Testo della pagina
La scoperta del piacere è la chiave della camera da letto. Qui una performance di ballo coreografata da Valerio Ceccarelli ed eseguita dalla danzatrice Caterina Cianchetta ha rappresentato l’autoerotismo. «Era fondamentale affrontare questo tema senza nessun tipo di pregiudizio, restituendo un'immagine, un'estetica il più elegante possibile. Il tema non doveva essere esagerato. Questo è stato complesso», ammette Valerio Ceccarelli.

La complicità tra coreografo e danzatrice  è stata tangibile nella resa della performance che come spiegano all’unisono era «una combinazione di danza e teatro riproposta in loop per tutta la durata dell’evento». Infatti, la danzatrice era l’abitante della stanza e incurante del pubblico era ora impegnata nello svolgere una normale routine quotidiana. Poi metteva in scena una lotta con un pigiama che «rappresentava appunto tutto ciò che la società tende a coprire». La lotta con questo pigiama subentrava dopo la parte di performance legata al piacere e alla scoperta della propria sessualità e intimità.

Stefano Riggi, fondatore e direttore creativo di Bonfire - Storytelling Agency, ha partecipato a Tabù House supportando la costruzione dell'ambiente sonoro per alcuni allestimenti, «i suoni si sono sviluppati come fossero i suoni di una casa e accompagnati da suoni più musicali che fossero molto simili di stanza in stanza per permettere alle persone di entrare in un ambiente che non fosse solo visivo», spiega Stefano Riggi. Inoltre, Riggi ha creato una delle installazioni dell’ultima stanza, la living room, dedicata al corpo in relazione all’alterità.

Materiale fornito
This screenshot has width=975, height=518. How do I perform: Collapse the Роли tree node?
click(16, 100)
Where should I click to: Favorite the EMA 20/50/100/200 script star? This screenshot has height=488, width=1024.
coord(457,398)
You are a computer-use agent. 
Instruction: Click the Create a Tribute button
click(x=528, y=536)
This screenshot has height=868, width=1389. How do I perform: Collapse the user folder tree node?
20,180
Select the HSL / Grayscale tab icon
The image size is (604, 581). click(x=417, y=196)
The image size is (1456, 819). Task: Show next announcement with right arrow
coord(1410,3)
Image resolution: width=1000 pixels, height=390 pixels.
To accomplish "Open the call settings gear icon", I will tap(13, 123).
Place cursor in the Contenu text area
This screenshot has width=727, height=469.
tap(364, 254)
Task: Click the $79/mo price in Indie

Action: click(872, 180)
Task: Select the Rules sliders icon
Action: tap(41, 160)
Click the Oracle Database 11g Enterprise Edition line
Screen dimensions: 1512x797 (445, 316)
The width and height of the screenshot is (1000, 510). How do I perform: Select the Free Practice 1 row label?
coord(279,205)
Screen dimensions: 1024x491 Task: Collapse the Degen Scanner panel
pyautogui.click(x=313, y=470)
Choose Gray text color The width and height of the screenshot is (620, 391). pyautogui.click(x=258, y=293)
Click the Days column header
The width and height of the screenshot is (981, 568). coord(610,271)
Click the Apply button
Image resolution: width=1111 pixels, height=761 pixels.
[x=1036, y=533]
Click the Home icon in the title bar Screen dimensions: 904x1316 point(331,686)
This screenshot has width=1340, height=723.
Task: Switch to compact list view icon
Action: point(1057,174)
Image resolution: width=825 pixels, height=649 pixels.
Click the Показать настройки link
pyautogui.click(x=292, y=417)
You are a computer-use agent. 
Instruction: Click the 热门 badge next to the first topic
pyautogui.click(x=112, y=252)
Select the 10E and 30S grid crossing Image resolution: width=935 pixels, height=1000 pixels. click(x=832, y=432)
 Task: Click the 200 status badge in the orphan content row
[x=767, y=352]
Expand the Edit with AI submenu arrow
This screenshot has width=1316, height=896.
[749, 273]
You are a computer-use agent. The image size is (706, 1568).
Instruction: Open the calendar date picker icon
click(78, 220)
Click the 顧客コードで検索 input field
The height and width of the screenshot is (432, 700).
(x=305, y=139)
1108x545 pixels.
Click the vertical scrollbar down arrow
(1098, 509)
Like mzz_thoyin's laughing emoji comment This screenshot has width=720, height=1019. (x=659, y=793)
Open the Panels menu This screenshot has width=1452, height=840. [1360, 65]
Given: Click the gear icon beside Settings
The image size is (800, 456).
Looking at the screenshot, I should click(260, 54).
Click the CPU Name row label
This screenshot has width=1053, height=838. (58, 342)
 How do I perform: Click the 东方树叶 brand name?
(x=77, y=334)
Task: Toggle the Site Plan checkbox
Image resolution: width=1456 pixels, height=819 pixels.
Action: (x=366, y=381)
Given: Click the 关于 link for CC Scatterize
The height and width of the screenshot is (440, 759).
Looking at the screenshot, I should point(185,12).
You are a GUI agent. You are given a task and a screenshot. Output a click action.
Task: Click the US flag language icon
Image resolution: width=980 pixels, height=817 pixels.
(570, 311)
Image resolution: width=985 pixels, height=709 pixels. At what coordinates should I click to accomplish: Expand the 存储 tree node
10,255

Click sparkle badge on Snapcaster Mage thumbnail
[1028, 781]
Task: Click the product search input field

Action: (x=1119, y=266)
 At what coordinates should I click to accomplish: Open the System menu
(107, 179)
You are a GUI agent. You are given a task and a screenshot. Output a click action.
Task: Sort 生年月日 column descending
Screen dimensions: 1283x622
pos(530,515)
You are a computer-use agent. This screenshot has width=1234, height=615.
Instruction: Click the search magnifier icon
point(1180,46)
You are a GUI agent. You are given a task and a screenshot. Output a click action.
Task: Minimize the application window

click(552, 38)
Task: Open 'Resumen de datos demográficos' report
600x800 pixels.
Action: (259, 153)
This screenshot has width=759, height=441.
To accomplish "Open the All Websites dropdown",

Istruzioni dell'esercizio
a. Nel testo su Tabù House, chi ha coreografato la performance di ballo nella camera da letto?
b. Prosegui il testo su Tabù House partendo dopo la sua ultima frase.

Risposte in ordine
a. Valerio Ceccarelli.

b.
Un video scritto e montato da Stefano Riggi ha portato al centro il tema della mascolinità tossica. Il soggetto è una lettera scritta da un ragazzo di 28 anni che in passato ha donato il suo sperma e si ritrova a chiedersi chi sarà questa vita che verrà messa al mondo attraverso la sua donazione. Accanto a un'installazione, nella cucina si cercava di fare il punto sulla necessità di una cultura del consenso: qui il pubblico interagisce con “gli ingredienti” del sexting sicuro.

Il pubblico come fruitore attivo

«Mi sono sentito parte dell’evento», dice Stefano Pellegrini, uno tra i circa 470 spettatori che hanno visitato Tabù House. Grazie alla commistione di diversi linguaggi è stato possibile per le eprsone diventare parte integrante e co-autori dell’evento, attraverso un’esperienza che fa nascere domande, fa riflettere e può mettere in discussione idee e preconcetti.